A hospital in California increased testing for chlamydia and gonorrhea among high-risk adolescents by nearly fivefold in its pediatric ED by implementing several interventions, including preselected order panels for physicians and nurses.

“We know that adolescents are a more high-risk population in general. They tend to have high-risk behaviors, including high-risk sexual activity, which can lead to sexually transmitted infection,” Tatyana Vayngortin, MD, an emergency medicine physician at Rady Children’s Hospital in San Diego, told Healio.

Data derived from Vayngortin T, et al. Pediatrics. 2023;doi:10.1542/peds.2022-059707.

“The AAP recommends screening adolescents for STI, but often, they don’t always access primary care and they’re more likely to seek care in the emergency department,” Vayngortin said. “We know that teens who present to the emergency department are also a more high-risk population.”

The situation worsened during the COVID-19 pandemic, which complicated access to care, Vayngortin said.

“For public health screenings, we want to identify STIs early to prevent spread but also to prevent chronic complications because untreated STIs can lead to infertility and chronic pain later on,” Vayngortin said.

Vayngortin and colleagues began by examining 6 months of ED data to assess which patients in the ED were at highest risk for STIs.

“We found three main categories of at-risk patients,” Vayngortin said. “This included patients with genital urinary complaints — such as pain with urination, or vaginal pain or bleeding — females with abdominal pain, and behavioral health complaints, such as depression or suicidal ideation.”

========

### COMPLETE THE FOLLOWING:
a. From the article on adolescent STI testing, return the part that opens with the words containing "Data derived from" and closes with "care, Vayngortin said.".
b. For each statement, say whether it agrees with the article on adolescent STI testing, answering yes or no and quoting the deciding words: (i) The hospital's testing for chlamydia and gonorrhea among high-risk adolescents rose nearly fivefold. (ii) Vayngortin and colleagues examined 12 months of ED data. (iii) Males with abdominal pain formed one of the three main categories of at-risk patients.

### EXTRACTED DATA:
========

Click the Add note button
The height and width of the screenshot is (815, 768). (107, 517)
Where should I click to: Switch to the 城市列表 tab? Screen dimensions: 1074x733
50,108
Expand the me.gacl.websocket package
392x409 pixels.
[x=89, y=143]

========

### ANSWERS FOR THE EXERCISE:
a.
Data derived from Vayngortin T, et al. Pediatrics. 2023;doi:10.1542/peds.2022-059707.

“The AAP recommends screening adolescents for STI, but often, they don’t always access primary care and they’re more likely to seek care in the emergency department,” Vayngortin said. “We know that teens who present to the emergency department are also a more high-risk population.”

The situation worsened during the COVID-19 pandemic, which complicated access to care, Vayngortin said.

b.
(i) Yes: "increased testing for chlamydia and gonorrhea among high-risk adolescents by nearly fivefold"
(ii) No: "began by examining 6 months of ED data"
(iii) No: "females with abdominal pain"